Keywords: CNN, visual cortex, encoding models, fMRI
TL;DR: We use a joint model, fit over multiple feature spaces by means of banded ridge regression, to refine the mapping between CNN layers and the visual cortex.
Abstract: There is increasing interest in understanding similarities and differences between convolutional neural networks (CNNs) and the visual cortex. A common approach is to use some specific layer of a pre-trained CNN as a source of features to predict brain activity recorded during a visual task. Associating each brain region to the best predicting CNN layer reveals a gradual change over the visual cortex. However, this winner-take-all mapping is non-robust, because consecutive CNN layers are strongly correlated and have similar prediction accuracies. Moreover, this mapping is usually performed on static stimuli, which ignores the temporal component of human vision. When the mapping is performed on video stimuli, the features are extracted frame-by-frame and downsampled using an anti-aliasing low-pass filter, which removes high temporal frequencies that could be informative. To address the first issue and improve the non-robust winner-take-all approach, we propose to fit a joint model on all layers simultaneously.
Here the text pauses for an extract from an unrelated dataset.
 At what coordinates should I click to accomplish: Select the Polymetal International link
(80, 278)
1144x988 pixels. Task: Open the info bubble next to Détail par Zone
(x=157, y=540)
The model is fit with banded ridge regression, where a separate regularization hyperparameter is learned for each layer. By performing a selection over layers, this model effectively removes non-predictive or redundant layers and disentangles the contributions of each layer. We show that using a joint model increases prediction accuracy and leads to finer mappings from CNN layers to the visual cortex. To address the second issue and preserve more high frequency information, we propose to filter the features with a set of band-pass filters. We show that using the envelopes of the filtered signals as additional features further increases prediction accuracy.